El artículo identifica brechas significativas de investigación en dominios de despliegue de alto riesgo, incluyendo salud, finanzas, alucinaciones y derechos de autor, y recomienda ampliar el acceso de investigadores externos a los datos de despliegue y la observabilidad sistemática de los comportamientos de la IA en el mercado.
Así que las personas que construyen los modelos más capaces están, según sus propios resultados de investigación, prestando menos atención a lo que ocurre después de que esos modelos se lanzan.
El Centro Safra de Ética de Harvard enmarca esto como un patrón más amplio: los fallos de la IA son recordatorios cautelares de los peligros prácticos del desarrollo y despliegue de la IA, y examinarlos sirve como punto de referencia crucial para responsables de políticas, tecnólogos y partes interesadas para identificar riesgos que deberían influir en otras iniciativas de IA.
Puedes leer esto como una observación académica o como una instrucción directa para tu próxima reunión de planificación de sprint. Ambas lecturas son válidas.
Lo que los profesionales pueden hacer en la práctica
El marco de lecciones aprendidas de MITRE propone cuatro respuestas concretas que funcionan bien como lista de verificación para profesionales: ampliar las consideraciones iniciales del proyecto para incluir modos de fallo antes de la primera línea de código de producción; incorporar resiliencia tanto en la IA como en la organización que la rodea; calibrar la confianza en la IA y en los datos de los que depende; y ampliar las formas en que se evalúa el impacto del sistema más allá de las métricas de precisión.

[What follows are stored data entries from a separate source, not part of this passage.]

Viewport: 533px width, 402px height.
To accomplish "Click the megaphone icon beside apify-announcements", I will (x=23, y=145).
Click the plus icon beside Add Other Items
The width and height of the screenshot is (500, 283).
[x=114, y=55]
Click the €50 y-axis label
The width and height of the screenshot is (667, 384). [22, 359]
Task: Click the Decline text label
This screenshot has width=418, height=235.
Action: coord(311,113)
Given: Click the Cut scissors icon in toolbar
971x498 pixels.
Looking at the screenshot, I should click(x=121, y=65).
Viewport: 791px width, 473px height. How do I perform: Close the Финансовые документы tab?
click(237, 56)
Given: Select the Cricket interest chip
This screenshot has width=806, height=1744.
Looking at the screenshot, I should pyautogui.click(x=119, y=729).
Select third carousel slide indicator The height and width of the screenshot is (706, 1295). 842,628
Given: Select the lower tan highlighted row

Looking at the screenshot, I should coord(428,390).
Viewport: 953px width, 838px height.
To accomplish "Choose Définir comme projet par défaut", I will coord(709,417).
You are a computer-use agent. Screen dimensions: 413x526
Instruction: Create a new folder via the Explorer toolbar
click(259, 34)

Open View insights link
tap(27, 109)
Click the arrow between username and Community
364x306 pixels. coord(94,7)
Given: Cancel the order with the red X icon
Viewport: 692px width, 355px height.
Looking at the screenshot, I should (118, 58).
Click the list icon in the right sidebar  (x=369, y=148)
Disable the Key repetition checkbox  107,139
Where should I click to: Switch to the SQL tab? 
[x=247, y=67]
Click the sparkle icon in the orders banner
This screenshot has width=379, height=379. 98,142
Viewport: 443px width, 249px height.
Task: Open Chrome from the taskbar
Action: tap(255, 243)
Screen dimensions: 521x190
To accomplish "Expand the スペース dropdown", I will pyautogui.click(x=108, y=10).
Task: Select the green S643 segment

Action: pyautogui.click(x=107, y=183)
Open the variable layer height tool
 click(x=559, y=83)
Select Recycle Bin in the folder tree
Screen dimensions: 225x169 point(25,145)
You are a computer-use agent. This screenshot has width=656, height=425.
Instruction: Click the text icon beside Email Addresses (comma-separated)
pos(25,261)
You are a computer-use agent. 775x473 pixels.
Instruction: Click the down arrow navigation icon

Ninguna de estas requiere un nuevo modelo. Requieren tratar el despliegue como una disciplina de ingeniería con sus propios requisitos, no como una vuelta de victoria tras el entrenamiento.
El análisis de AIMutiple sobre las causas raíz de los fallos de IA añade una perspectiva complementaria: muchos fallos se remontan a objetivos mal alineados, mala calidad de los datos e insuficiente supervisión humana en el proceso, no a la arquitectura del modelo en sí.
Si tu chatbot puede hacer promesas vinculantes a los clientes sin ningún paso de revisión humana, no has desplegado un sistema de IA. Has desplegado una responsabilidad legal.
Para quienes aprenden y se encaminan hacia roles en producción, el caso de Air Canada vale la pena marcarlo como favorito no porque sea escandaloso, sino porque es clarificador. Todo despliegue de IA orientado al cliente necesita una respuesta explícita a tres preguntas antes de lanzarse: qué puede comprometer este sistema en nombre de la organización, quién revisa los resultados de alto riesgo antes de que lleguen a los usuarios, y cuál es la ruta de escalada cuando el modelo se equivoca. Los equipos que respondan esas preguntas en el diseño no tendrán que responderlas ante un tribunal.
Estate atento a los marcos de gobernanza emergentes del calendario de implementación de la Ley de IA de la UE y de los compromisos voluntarios de los principales desarrolladores de IA: la próxima oleada de fallos en producción probablemente involucrará sistemas agénticos con una toma de decisiones aún más autónoma, lo que convierte la capa de gobernanza no en algo deseable sino en el desafío central de ingeniería.
El chatbot de Air Canada solo daba malos consejos. La próxima generación de sistemas actuará en consecuencia.